I lost my sin, and God placed it on Jesus, and I received His perfection placed on me. I now stand before God clothed in the righteousness of Christ, perfect before God as if I had never sinned in my life. That is why there is no condemnation for me because the finished work of Christ has taken that away.

Yet, there is a mother form of consequence that comes from sin. I call it the “practical consequences of sin.” Even though I have forgiveness from eternal punishment, God can’t take away the practical consequences of sin. When I sin against someone, the effects of that sin still linger even though the eternal consequences have been satisfied.

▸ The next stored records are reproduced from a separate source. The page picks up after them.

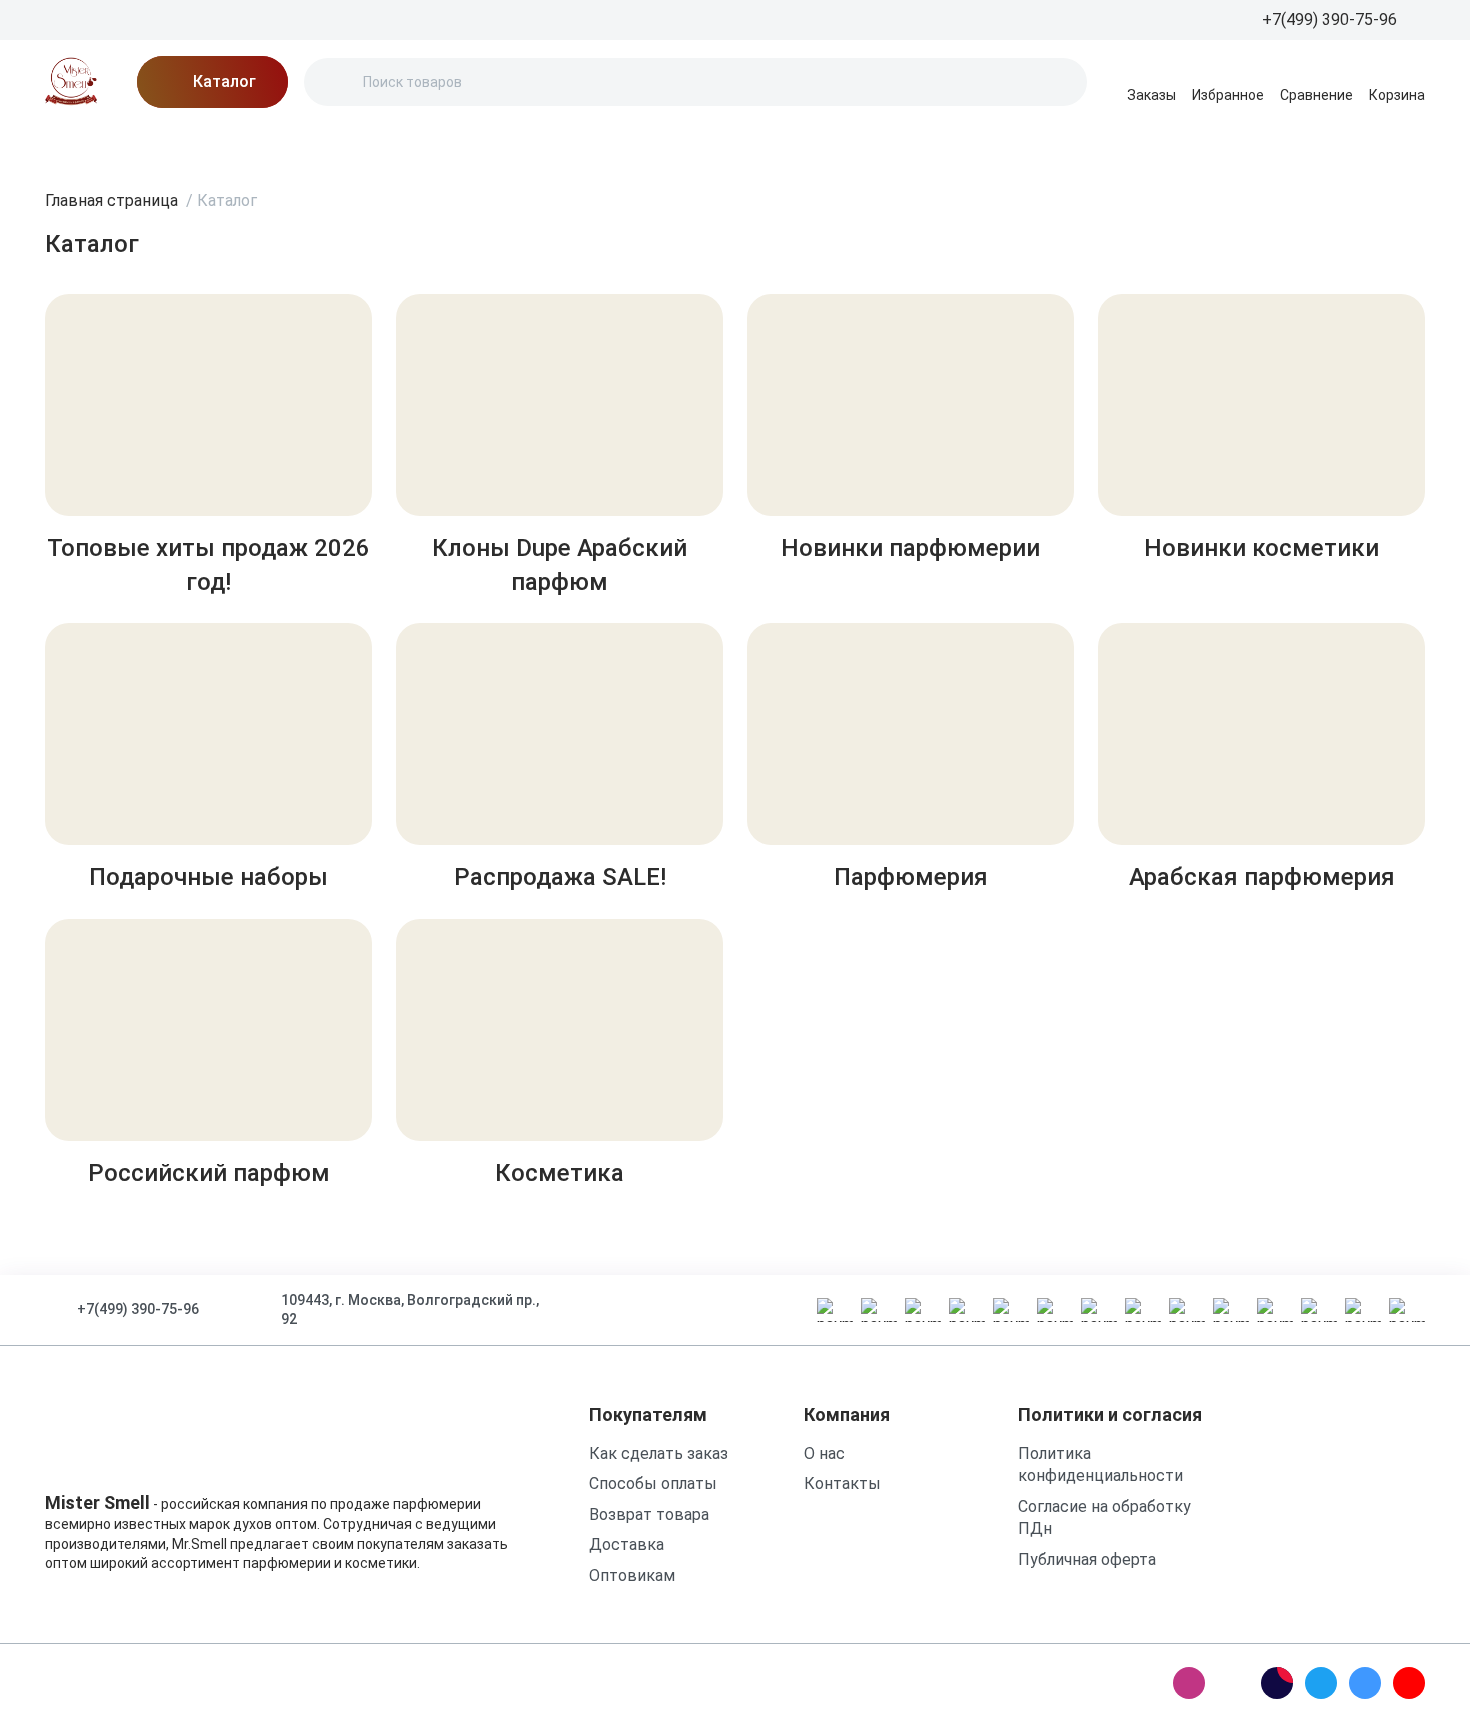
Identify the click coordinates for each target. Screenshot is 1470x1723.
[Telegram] (1321, 1683)
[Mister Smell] (71, 82)
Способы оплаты (653, 1483)
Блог (235, 144)
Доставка (397, 144)
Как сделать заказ (658, 1453)
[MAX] (1233, 1683)
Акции (161, 144)
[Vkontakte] (1365, 1683)
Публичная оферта (1087, 1559)
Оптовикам (632, 1575)
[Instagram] (1189, 1683)
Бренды (75, 144)
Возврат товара (649, 1514)
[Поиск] (336, 82)
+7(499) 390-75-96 (138, 1309)
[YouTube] (1409, 1683)
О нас (306, 144)
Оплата (496, 144)
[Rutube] (1277, 1683)
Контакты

If I decide to drive drunk and get into an accident, God may use that situation to grow me as His son, but I will still face jail time, pain, and suffering as a consequence of that choice. Those consequences can’t be removed. If a child breaks his mom’s lamp while jumping from couch to couch playing, the floor is lava (true story). It doesn’t matter that he gets forgiveness from mom; the lamp is still broken. The practical consequences of living in a fallen world can’t be undone.

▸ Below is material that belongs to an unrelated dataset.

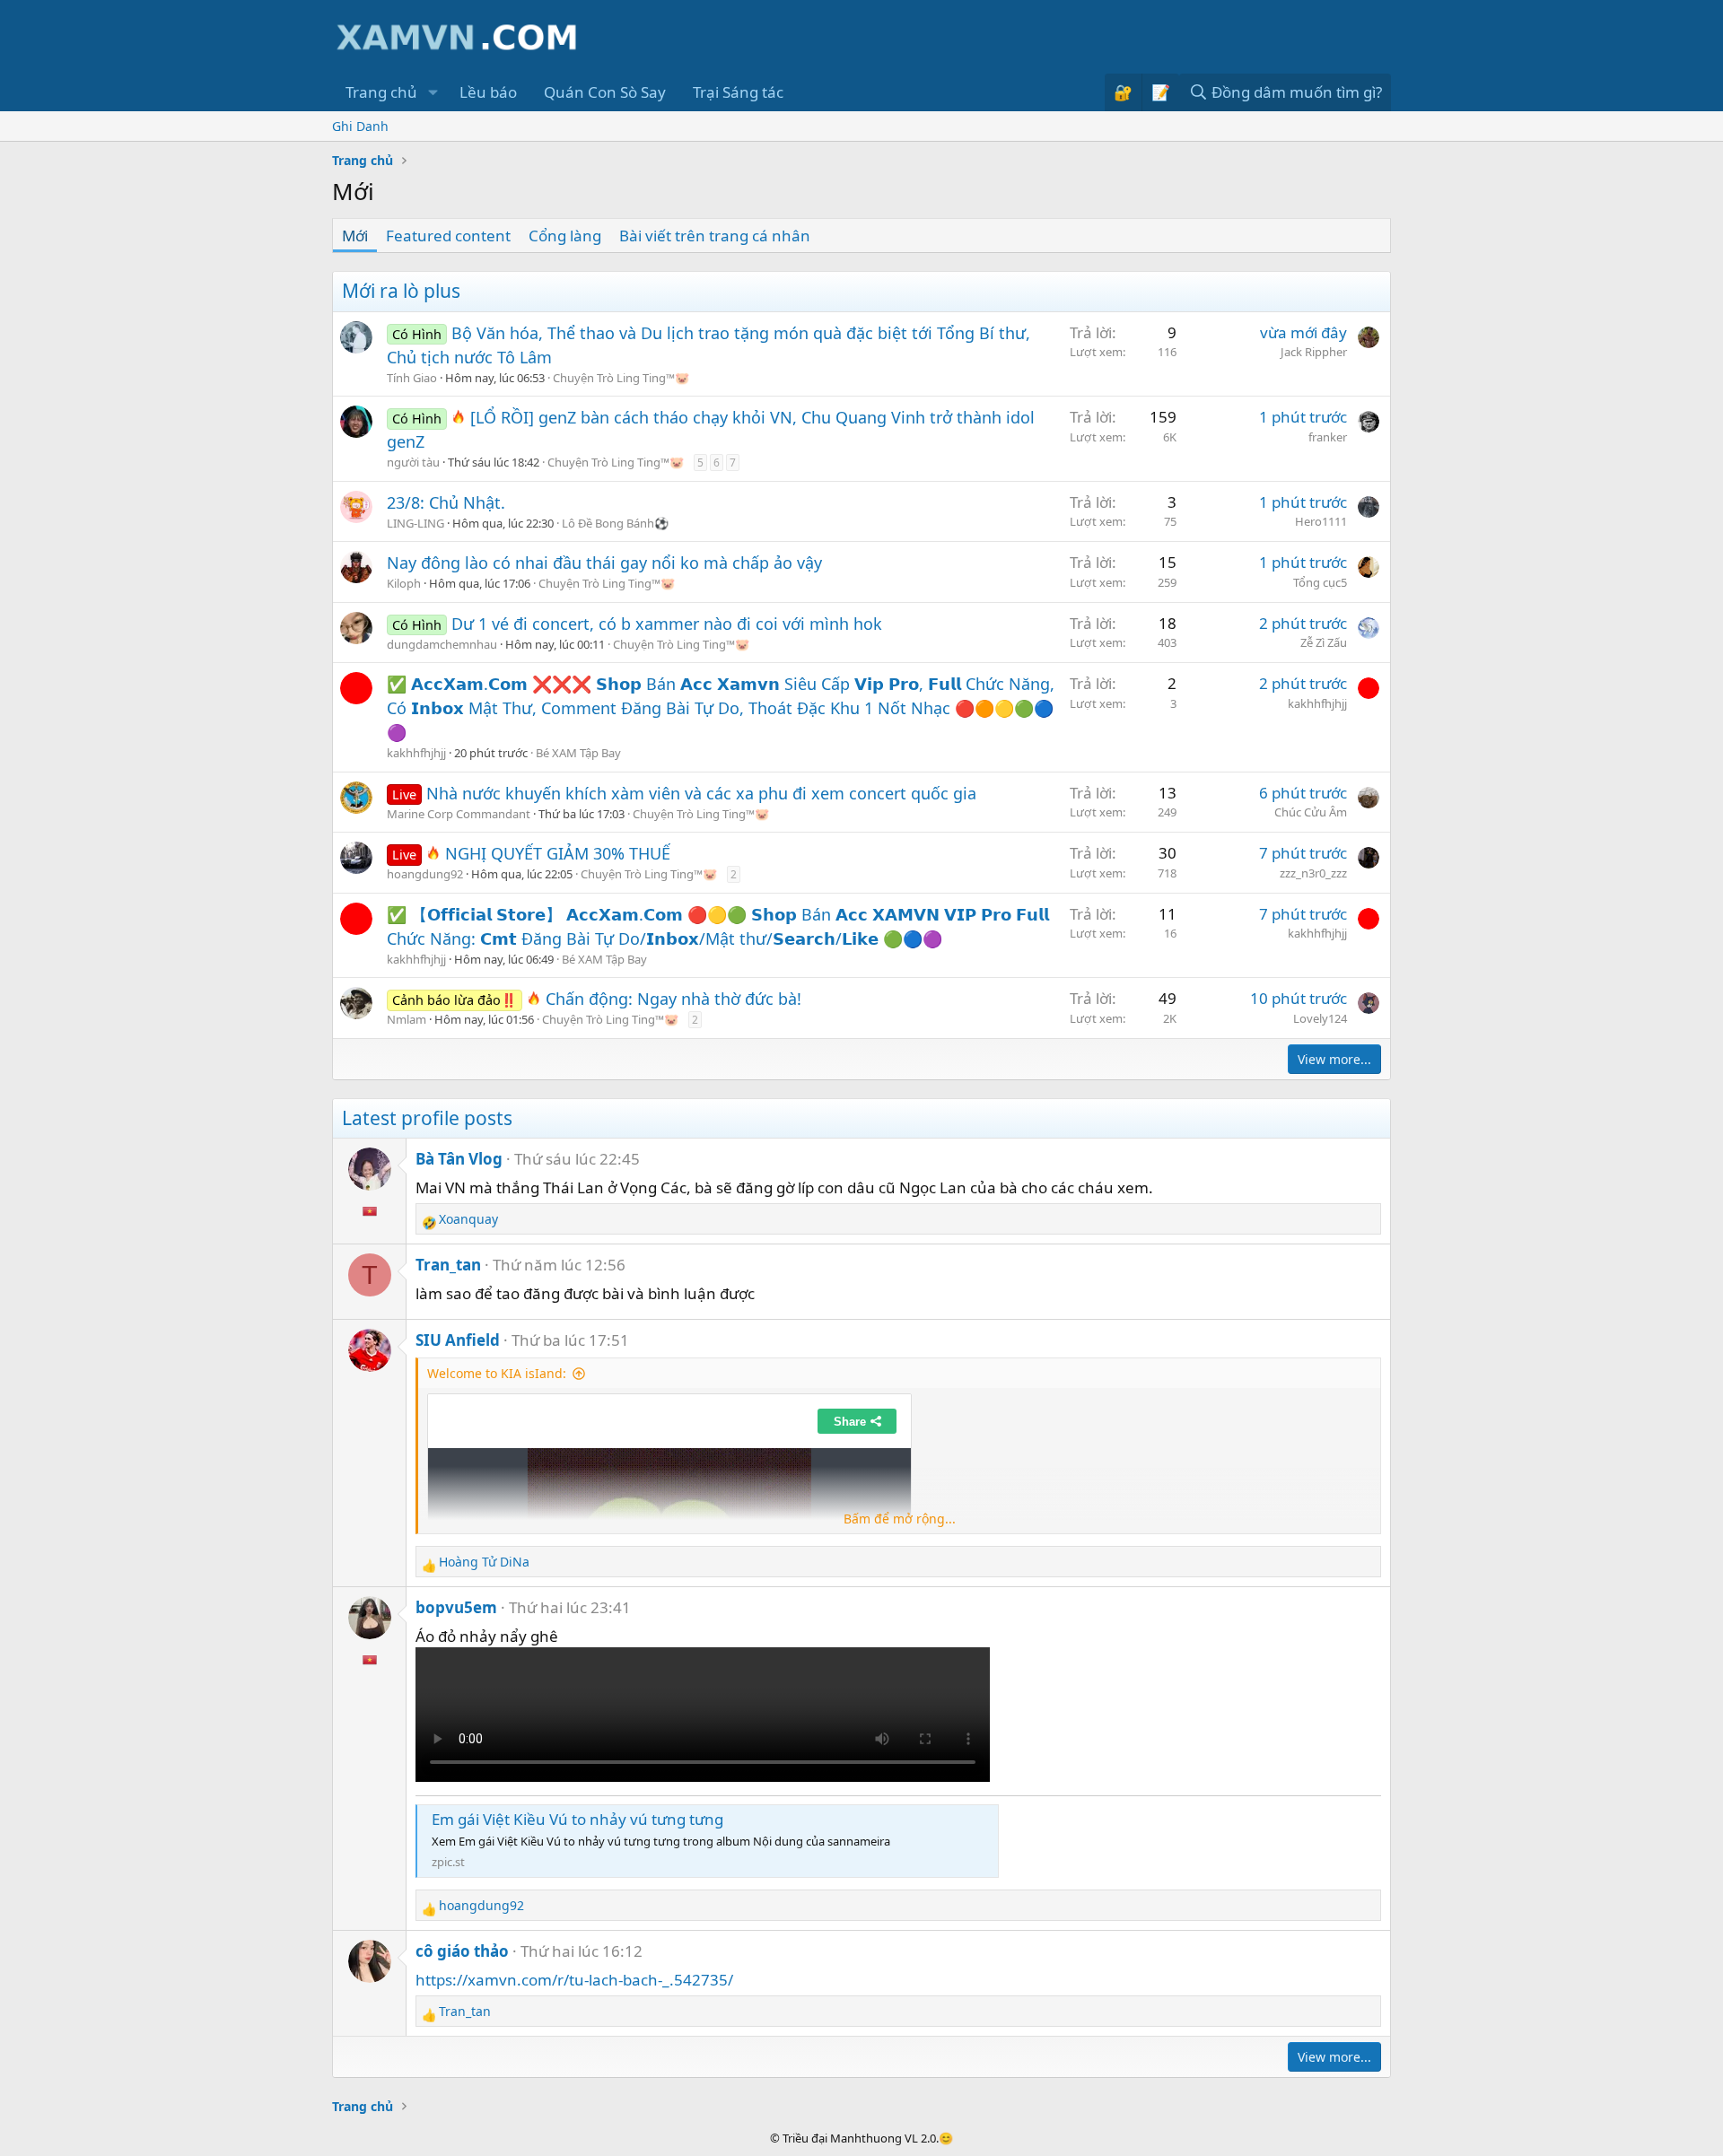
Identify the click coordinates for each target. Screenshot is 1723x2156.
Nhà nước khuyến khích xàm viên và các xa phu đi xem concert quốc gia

Sometimes this is the form our suffering takes. Feeling the effects of our own bad decisions. However, I believe these always coincide with the chastening of God. If you aren’t a believer and you’re currently suffering comes from your own choices, God is trying to use that to get to you. He wants that pain to bring you back to Him. If you are a Christian, He wants to use that suffering as chastening to help you grow.

The Question of Suffering

With all of that said, I want to start to answer the question we’ve been posing this entire time. Why does God even allow suffering? Why doesn’t He stop it altogether? I think there are two answers to this question, and I’ve been hinting at one in the last section. Part of suffering comes from the consequences of sin. If God were to take those away, He wouldn’t be a just and Holy God anymore.

Imagine an offender stands before the judge, and he is set free without consequence. We would say that judge is corrupt! The lamp is broken; it can’t be unbroken without violating the laws of nature and the nature of God. There is only one way that God could have stopped all suffering from happening, and that is to make us into machines with no free will that always did what is right.

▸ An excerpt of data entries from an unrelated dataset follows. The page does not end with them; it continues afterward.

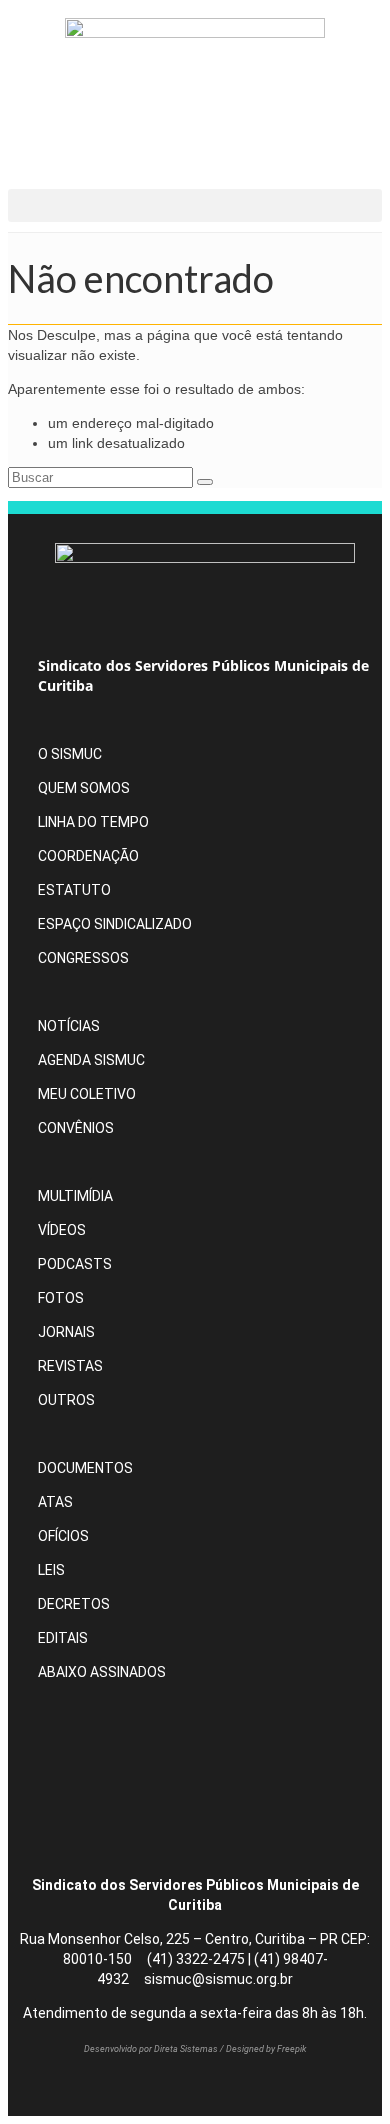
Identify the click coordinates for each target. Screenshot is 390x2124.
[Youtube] (139, 1793)
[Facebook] (69, 1731)
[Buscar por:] (102, 477)
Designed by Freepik (266, 2049)
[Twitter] (69, 1793)
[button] (195, 205)
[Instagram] (139, 1731)
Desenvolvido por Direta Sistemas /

Free will is the real reason that God cannot just banish all suffering for all time. Because of free will, we have the choice to sin. If we choose to sin, then there will be consequences because God must punish that sin. It’s why Jesus had to die in the first place. So that God could be both just and loving so that as a Judge, He could free us from the consequence of sin. But rather than just letting us free, He chose to punish His Son rather than us. The punishment is still meted out, and we still get to walk away without judgment upon us.

To me, the real question is why do we have free will. That’s a question I’m not sure the Bible truly answers. But if I had to guess, I would say it’s because God wanted to have a relationship with us. A true relationship involves two parties choosing each other. So to me, if we didn’t have the free will to choose God, then it wouldn’t be a real relationship. Essentially it’s the same as a lonely guy building a robot girlfriend. No one would call that a real relationship. Instead, God wanted us to choose Him because of Who He is. To make a choice, He had to give us free will, which meant we had the choice to sin and disobey as well.

My Prayer for You

My prayer is that as you’ve read through the five shades of suffering, you can see your suffering in a new light.

All suffering comes with a promise from God.

A promise that He uses suffering for our good, to draw us to Himself. He uses it to purify us and make us Holy. We live in a sinful, broken world, so we should always expect to suffer and not shy away from it. And it’s why James says, Consider it pure joy, my brothers and sisters, whenever you face trials of many kinds because you know that the testing of your faith produces perseverance. Let perseverance finish its work so that you may be mature and complete, not lacking anything.”

Pure joy is not how I think about suffering, but that shows how far I am from seeing all that God wants to do in me through the suffering that will inevitably come my way.